Other orders push code complexity to the hardware signer, that will now have to add more code to parse the “descriptor template” just to find the right order of keys.
Finally, a wallet policy might have the same @i
multiple times (especially on taproot); in your version you’d either be concatenating the corresponding pubkey multiple times, or would need a stateful parser to skip the ones that have been seen already.
An issue with using left-to-right is that it makes sortedmulti_a
depend on the order of keys added now.
A sortedmulti_a(k,KEY_1,KEY_2,...,KEY_N)
descriptor is identical to sortedmulti_a(k,KEY_N,KEY_N-1,...,KEY_1)
, but this will create a different chaincode with this approach.
I agree with @andrewtoth that it would be most beneficial if the chain code would be derived from the XPUBs independently of their order. It would alleviate the issue of whether the wallet policy order or the descriptor order should be used, as well as the mentioned surprising behavior with sortedmulti_a
.
I see three possible approaches to achieve this:
- Sort the XPUBs, then hash the sorted and concatenated list.
- Hash each XPUB, then XOR the results. (Problem: repeated XPUBs would cancel out. I suppose that may happen in more complex descriptors/policies.)

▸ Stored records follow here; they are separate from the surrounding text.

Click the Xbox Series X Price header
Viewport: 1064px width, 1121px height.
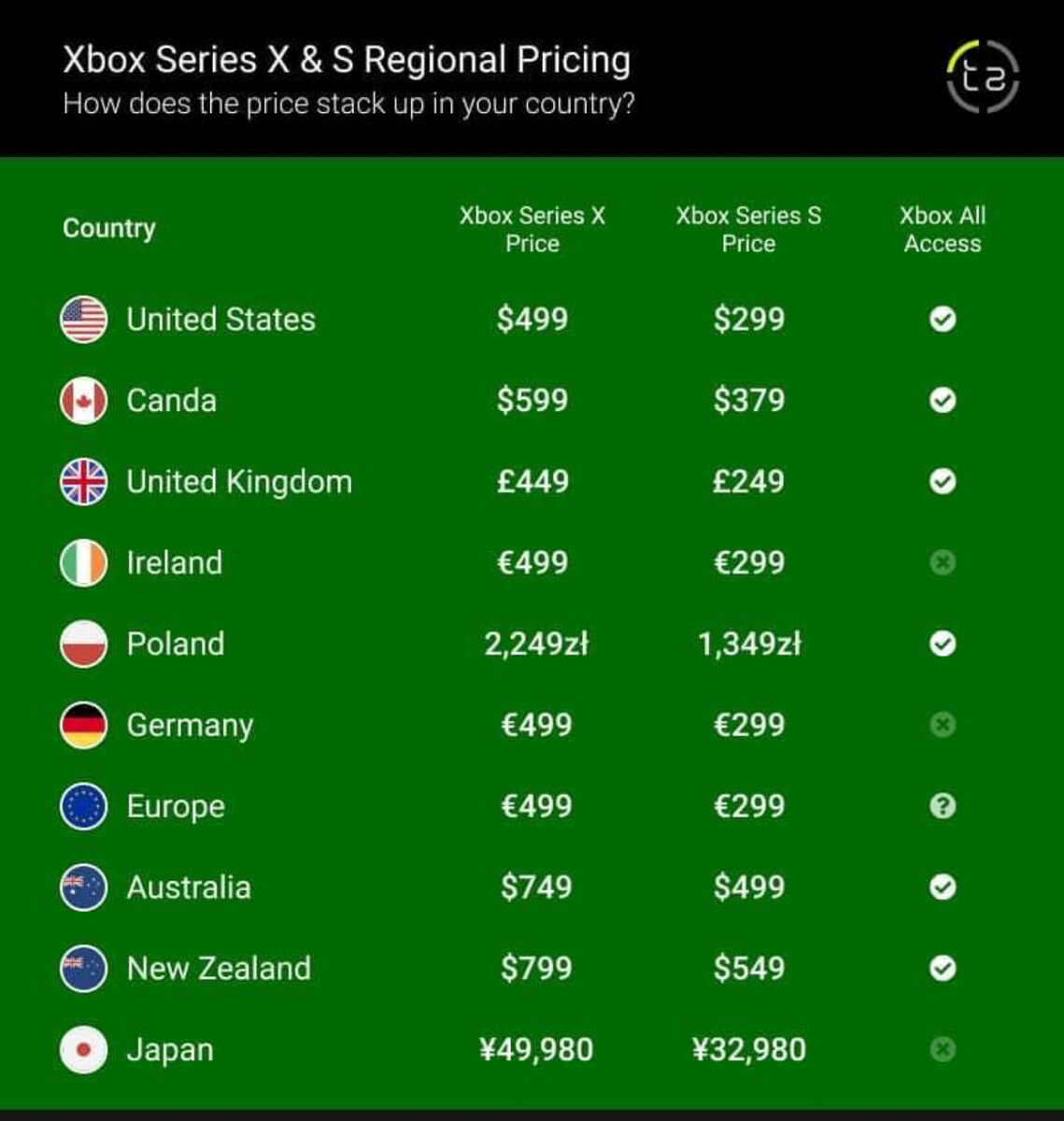click(532, 230)
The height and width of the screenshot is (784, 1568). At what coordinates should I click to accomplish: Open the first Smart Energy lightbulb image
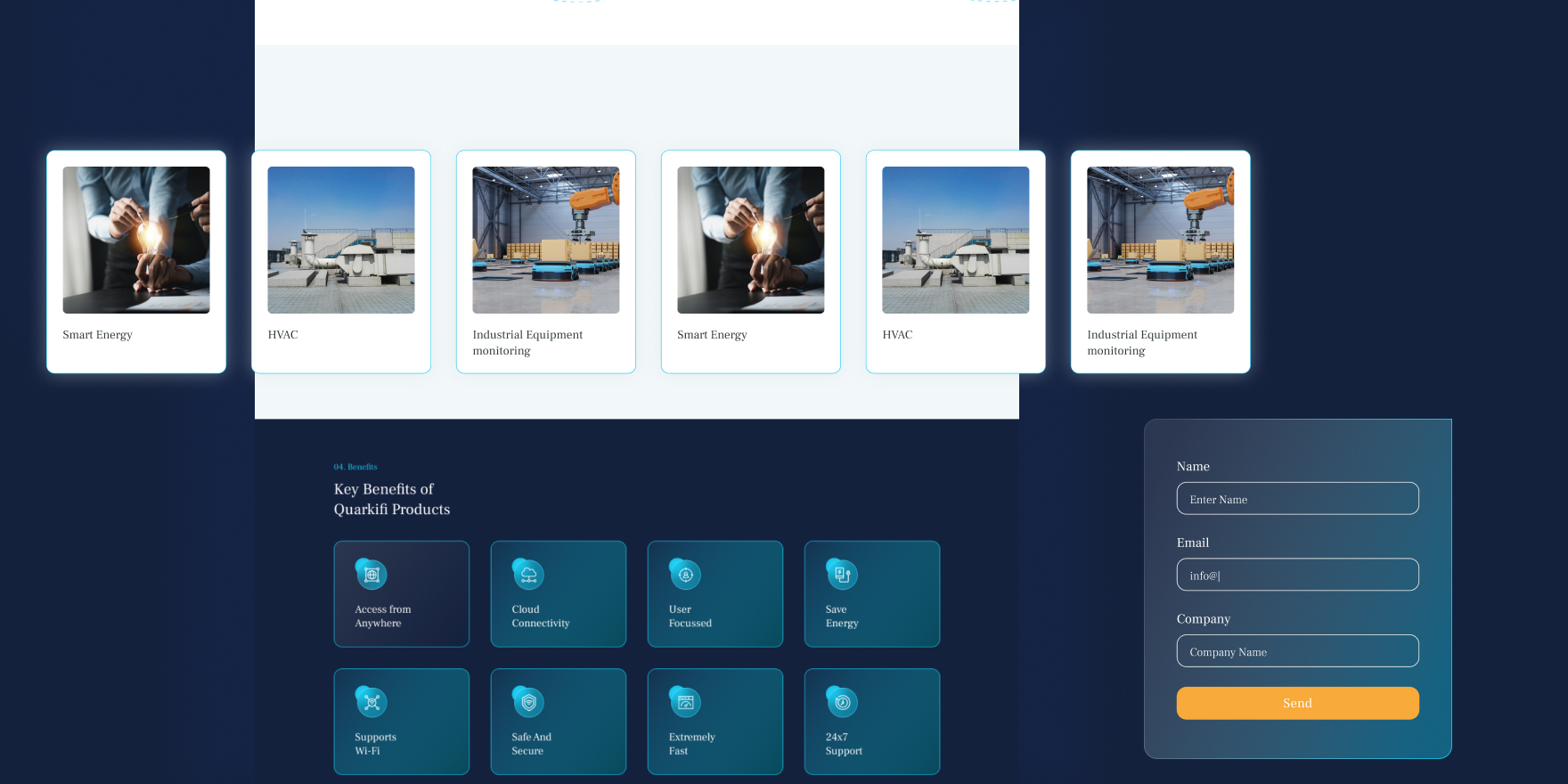[x=136, y=240]
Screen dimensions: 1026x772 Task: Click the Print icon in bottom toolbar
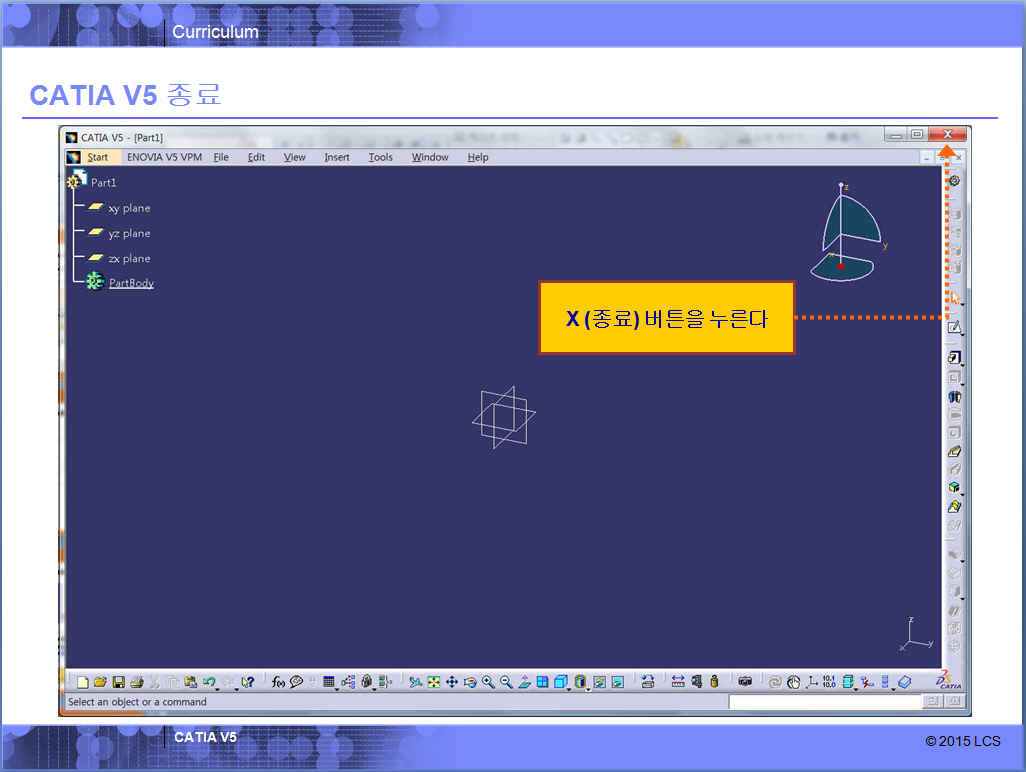pyautogui.click(x=136, y=682)
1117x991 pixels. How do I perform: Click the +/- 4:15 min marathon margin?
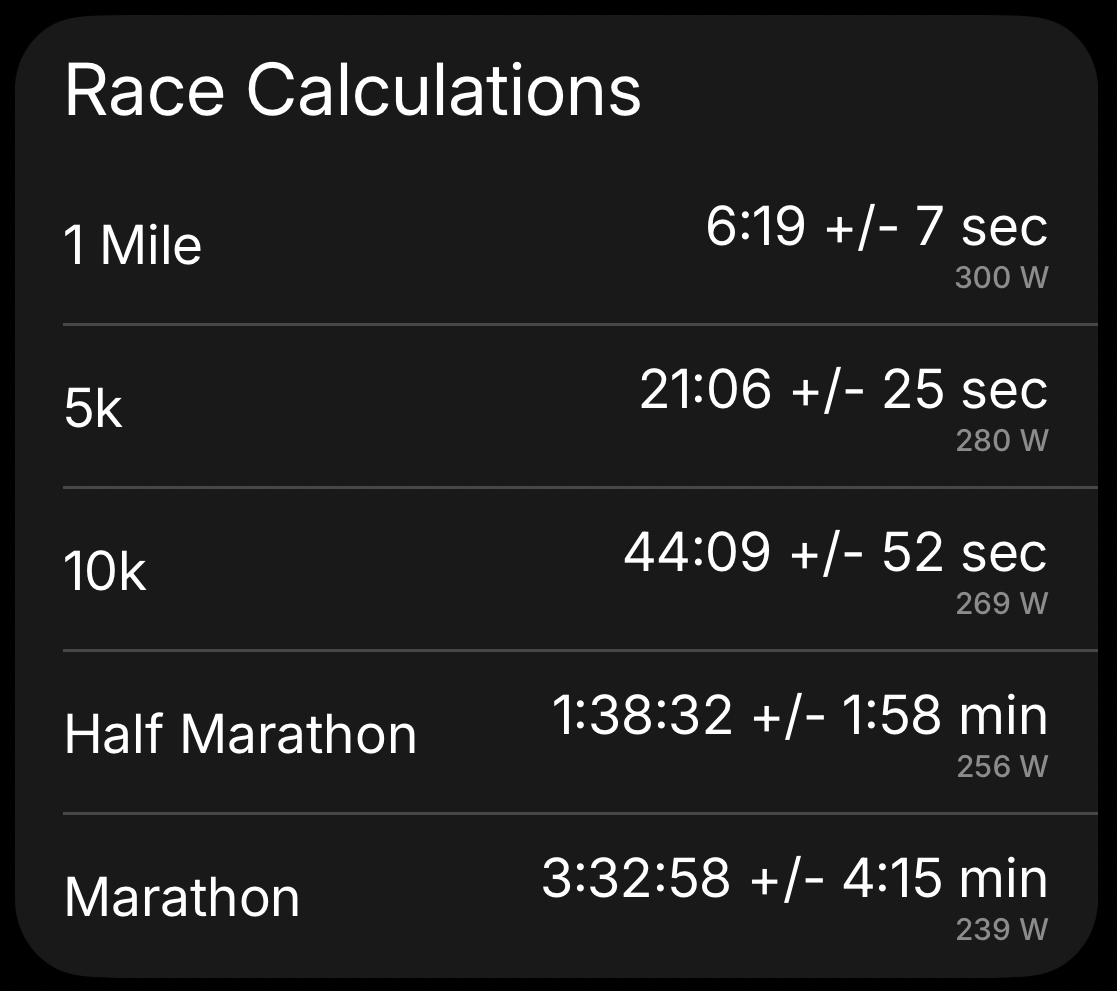click(898, 878)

- Hash each XPUB, then add the results mod 2^256. (Repeated XPUBs don’t cancel out.)
Instead of XPUBs it may be simpler to work with only a part of the XPUB, i.e. the compressed public key, as @AntoineP did, or with the chain code. In fact, I think the chain code could be used directly in options 2 or 3 without hashing it, i.e. just a XOR-sum of the chain codes or a mod 2^256 sum of the chain codes. That would make for a very simple implementation. A potential risk of not hashing is that a malicious participant could craft the chain code in their XPUB so that it cancels out with the other participants to force the result to a desired value. However, such a malicious participant could just as well publish the dummy XPUB to achieve the same goal, so I don’t see a problem with a simple sum of the chain codes.
To ensure smooth interoperability amongst different wallets, it would be very helpful if we could agree on standardizing unspend()
with deterministic HEXCHAINCODE
.
I think publishing the dummy XPUB out of band to interested parties is not exactly the same goal as making the dummy XPUB obvious to any observer of the transaction.